▶ [EXERCISE DETAILS]:
Each line below has to be set down again exactly.
__________________________________________________
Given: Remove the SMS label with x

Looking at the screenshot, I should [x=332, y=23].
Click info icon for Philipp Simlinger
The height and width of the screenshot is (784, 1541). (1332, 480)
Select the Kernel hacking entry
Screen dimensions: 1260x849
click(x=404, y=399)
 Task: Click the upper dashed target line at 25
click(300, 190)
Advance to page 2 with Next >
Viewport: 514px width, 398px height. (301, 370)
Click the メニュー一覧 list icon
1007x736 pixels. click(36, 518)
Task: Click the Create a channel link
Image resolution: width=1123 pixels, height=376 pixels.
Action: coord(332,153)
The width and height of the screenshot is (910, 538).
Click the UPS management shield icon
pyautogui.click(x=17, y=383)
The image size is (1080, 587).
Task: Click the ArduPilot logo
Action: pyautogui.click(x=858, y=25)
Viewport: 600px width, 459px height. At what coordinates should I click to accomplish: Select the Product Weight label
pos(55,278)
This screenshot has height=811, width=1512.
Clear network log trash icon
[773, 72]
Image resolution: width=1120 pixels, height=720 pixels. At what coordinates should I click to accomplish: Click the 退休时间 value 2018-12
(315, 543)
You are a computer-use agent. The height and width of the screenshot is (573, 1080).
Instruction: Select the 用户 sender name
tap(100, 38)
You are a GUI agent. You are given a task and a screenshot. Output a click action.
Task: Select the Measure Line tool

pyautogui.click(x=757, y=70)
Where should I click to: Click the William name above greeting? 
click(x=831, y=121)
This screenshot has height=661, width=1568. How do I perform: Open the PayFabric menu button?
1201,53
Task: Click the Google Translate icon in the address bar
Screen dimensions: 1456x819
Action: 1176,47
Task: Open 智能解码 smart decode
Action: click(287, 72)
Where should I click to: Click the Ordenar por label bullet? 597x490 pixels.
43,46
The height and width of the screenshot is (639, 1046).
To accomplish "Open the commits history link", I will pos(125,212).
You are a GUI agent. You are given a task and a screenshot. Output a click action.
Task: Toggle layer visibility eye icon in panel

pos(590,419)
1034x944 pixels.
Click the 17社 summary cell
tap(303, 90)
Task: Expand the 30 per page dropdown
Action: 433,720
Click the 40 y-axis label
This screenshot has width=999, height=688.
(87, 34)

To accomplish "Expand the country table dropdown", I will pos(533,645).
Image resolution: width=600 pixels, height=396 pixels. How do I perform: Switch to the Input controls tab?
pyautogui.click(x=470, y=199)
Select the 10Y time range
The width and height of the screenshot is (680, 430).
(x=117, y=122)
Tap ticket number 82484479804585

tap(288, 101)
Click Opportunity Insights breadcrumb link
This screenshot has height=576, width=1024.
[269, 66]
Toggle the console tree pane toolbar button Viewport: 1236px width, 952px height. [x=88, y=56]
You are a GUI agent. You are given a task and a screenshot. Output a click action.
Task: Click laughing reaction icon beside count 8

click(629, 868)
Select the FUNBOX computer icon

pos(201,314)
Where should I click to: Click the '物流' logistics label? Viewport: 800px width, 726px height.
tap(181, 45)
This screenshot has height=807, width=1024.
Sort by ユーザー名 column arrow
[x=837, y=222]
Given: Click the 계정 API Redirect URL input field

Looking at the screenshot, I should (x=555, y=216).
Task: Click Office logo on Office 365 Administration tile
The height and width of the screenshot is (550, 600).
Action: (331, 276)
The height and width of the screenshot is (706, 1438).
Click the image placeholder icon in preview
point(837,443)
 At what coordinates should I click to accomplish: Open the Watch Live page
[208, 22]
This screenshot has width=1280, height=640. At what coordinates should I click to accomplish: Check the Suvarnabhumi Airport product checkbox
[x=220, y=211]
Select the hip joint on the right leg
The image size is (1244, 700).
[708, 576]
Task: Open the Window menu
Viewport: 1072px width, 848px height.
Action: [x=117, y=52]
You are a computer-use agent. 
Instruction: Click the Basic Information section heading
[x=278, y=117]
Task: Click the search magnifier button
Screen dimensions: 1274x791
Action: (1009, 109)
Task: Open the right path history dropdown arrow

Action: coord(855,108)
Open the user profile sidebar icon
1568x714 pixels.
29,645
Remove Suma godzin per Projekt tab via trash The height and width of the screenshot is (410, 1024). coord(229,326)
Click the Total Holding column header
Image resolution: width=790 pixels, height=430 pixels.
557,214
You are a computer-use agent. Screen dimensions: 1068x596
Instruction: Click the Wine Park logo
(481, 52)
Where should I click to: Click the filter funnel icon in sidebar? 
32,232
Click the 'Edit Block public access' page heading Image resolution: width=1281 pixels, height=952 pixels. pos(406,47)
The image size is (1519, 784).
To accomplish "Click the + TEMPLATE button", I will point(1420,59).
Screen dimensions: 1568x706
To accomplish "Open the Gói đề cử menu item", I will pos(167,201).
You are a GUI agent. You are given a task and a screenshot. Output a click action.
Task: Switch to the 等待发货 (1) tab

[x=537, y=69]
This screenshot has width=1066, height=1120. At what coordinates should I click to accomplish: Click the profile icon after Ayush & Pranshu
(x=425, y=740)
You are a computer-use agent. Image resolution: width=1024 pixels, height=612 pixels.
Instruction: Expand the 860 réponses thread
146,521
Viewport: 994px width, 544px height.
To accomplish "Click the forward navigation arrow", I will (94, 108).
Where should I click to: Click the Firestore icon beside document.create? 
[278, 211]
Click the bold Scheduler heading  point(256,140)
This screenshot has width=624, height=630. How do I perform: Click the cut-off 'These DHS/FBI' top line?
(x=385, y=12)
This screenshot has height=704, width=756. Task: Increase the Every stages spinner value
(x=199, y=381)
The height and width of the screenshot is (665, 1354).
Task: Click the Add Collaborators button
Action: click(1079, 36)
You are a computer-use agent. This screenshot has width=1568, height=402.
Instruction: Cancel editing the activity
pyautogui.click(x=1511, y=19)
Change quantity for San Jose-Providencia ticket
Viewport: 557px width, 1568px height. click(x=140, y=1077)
__________________________________________________
▶ [SOLUTION TO THE PROBLEM]:
Given: Remove the SMS label with x

Looking at the screenshot, I should [x=332, y=23].
Click info icon for Philipp Simlinger
The height and width of the screenshot is (784, 1541). (1332, 480)
Select the Kernel hacking entry
Screen dimensions: 1260x849
click(x=404, y=399)
 Task: Click the upper dashed target line at 25
click(300, 190)
Advance to page 2 with Next >
Viewport: 514px width, 398px height. (301, 370)
Click the メニュー一覧 list icon
1007x736 pixels. click(36, 518)
Task: Click the Create a channel link
Image resolution: width=1123 pixels, height=376 pixels.
Action: coord(332,153)
The width and height of the screenshot is (910, 538).
Click the UPS management shield icon
pyautogui.click(x=17, y=383)
The image size is (1080, 587).
Task: Click the ArduPilot logo
Action: pyautogui.click(x=858, y=25)
Viewport: 600px width, 459px height. At what coordinates should I click to accomplish: Select the Product Weight label
pos(55,278)
This screenshot has height=811, width=1512.
Clear network log trash icon
[773, 72]
Image resolution: width=1120 pixels, height=720 pixels. At what coordinates should I click to accomplish: Click the 退休时间 value 2018-12
(315, 543)
You are a computer-use agent. The height and width of the screenshot is (573, 1080).
Instruction: Select the 用户 sender name
tap(100, 38)
You are a GUI agent. You are given a task and a screenshot. Output a click action.
Task: Select the Measure Line tool

pyautogui.click(x=757, y=70)
Where should I click to: Click the William name above greeting? 
click(x=831, y=121)
This screenshot has height=661, width=1568. How do I perform: Open the PayFabric menu button?
1201,53
Task: Click the Google Translate icon in the address bar
Screen dimensions: 1456x819
Action: 1176,47
Task: Open 智能解码 smart decode
Action: click(287, 72)
Where should I click to: Click the Ordenar por label bullet? 597x490 pixels.
43,46
The height and width of the screenshot is (639, 1046).
To accomplish "Open the commits history link", I will pos(125,212).
You are a GUI agent. You are given a task and a screenshot. Output a click action.
Task: Toggle layer visibility eye icon in panel

pos(590,419)
1034x944 pixels.
Click the 17社 summary cell
tap(303, 90)
Task: Expand the 30 per page dropdown
Action: 433,720
Click the 40 y-axis label
This screenshot has width=999, height=688.
(87, 34)

To accomplish "Expand the country table dropdown", I will pos(533,645).
Image resolution: width=600 pixels, height=396 pixels. How do I perform: Switch to the Input controls tab?
pyautogui.click(x=470, y=199)
Select the 10Y time range
The width and height of the screenshot is (680, 430).
(x=117, y=122)
Tap ticket number 82484479804585

tap(288, 101)
Click Opportunity Insights breadcrumb link
This screenshot has height=576, width=1024.
[269, 66]
Toggle the console tree pane toolbar button Viewport: 1236px width, 952px height. [x=88, y=56]
You are a GUI agent. You are given a task and a screenshot. Output a click action.
Task: Click laughing reaction icon beside count 8

click(629, 868)
Select the FUNBOX computer icon

pos(201,314)
Where should I click to: Click the '物流' logistics label? Viewport: 800px width, 726px height.
tap(181, 45)
This screenshot has height=807, width=1024.
Sort by ユーザー名 column arrow
[x=837, y=222]
Given: Click the 계정 API Redirect URL input field

Looking at the screenshot, I should (x=555, y=216).
Task: Click Office logo on Office 365 Administration tile
The height and width of the screenshot is (550, 600).
Action: (331, 276)
The height and width of the screenshot is (706, 1438).
Click the image placeholder icon in preview
point(837,443)
 At what coordinates should I click to accomplish: Open the Watch Live page
[208, 22]
This screenshot has width=1280, height=640. At what coordinates should I click to accomplish: Check the Suvarnabhumi Airport product checkbox
[x=220, y=211]
Select the hip joint on the right leg
The image size is (1244, 700).
[708, 576]
Task: Open the Window menu
Viewport: 1072px width, 848px height.
Action: [x=117, y=52]
You are a computer-use agent. 
Instruction: Click the Basic Information section heading
[x=278, y=117]
Task: Click the search magnifier button
Screen dimensions: 1274x791
Action: (1009, 109)
Task: Open the right path history dropdown arrow

Action: coord(855,108)
Open the user profile sidebar icon
1568x714 pixels.
29,645
Remove Suma godzin per Projekt tab via trash The height and width of the screenshot is (410, 1024). coord(229,326)
Click the Total Holding column header
Image resolution: width=790 pixels, height=430 pixels.
557,214
You are a computer-use agent. Screen dimensions: 1068x596
Instruction: Click the Wine Park logo
(481, 52)
Where should I click to: Click the filter funnel icon in sidebar? 
32,232
Click the 'Edit Block public access' page heading Image resolution: width=1281 pixels, height=952 pixels. pos(406,47)
The image size is (1519, 784).
To accomplish "Click the + TEMPLATE button", I will point(1420,59).
Screen dimensions: 1568x706
To accomplish "Open the Gói đề cử menu item", I will pos(167,201).
You are a GUI agent. You are given a task and a screenshot. Output a click action.
Task: Switch to the 等待发货 (1) tab

[x=537, y=69]
This screenshot has width=1066, height=1120. At what coordinates should I click to accomplish: Click the profile icon after Ayush & Pranshu
(x=425, y=740)
You are a computer-use agent. Image resolution: width=1024 pixels, height=612 pixels.
Instruction: Expand the 860 réponses thread
146,521
Viewport: 994px width, 544px height.
To accomplish "Click the forward navigation arrow", I will (94, 108).
Where should I click to: Click the Firestore icon beside document.create? 
[278, 211]
Click the bold Scheduler heading  point(256,140)
This screenshot has width=624, height=630. How do I perform: Click the cut-off 'These DHS/FBI' top line?
(x=385, y=12)
This screenshot has height=704, width=756. Task: Increase the Every stages spinner value
(x=199, y=381)
The height and width of the screenshot is (665, 1354).
Task: Click the Add Collaborators button
Action: click(1079, 36)
You are a computer-use agent. This screenshot has width=1568, height=402.
Instruction: Cancel editing the activity
pyautogui.click(x=1511, y=19)
Change quantity for San Jose-Providencia ticket
Viewport: 557px width, 1568px height. click(x=140, y=1077)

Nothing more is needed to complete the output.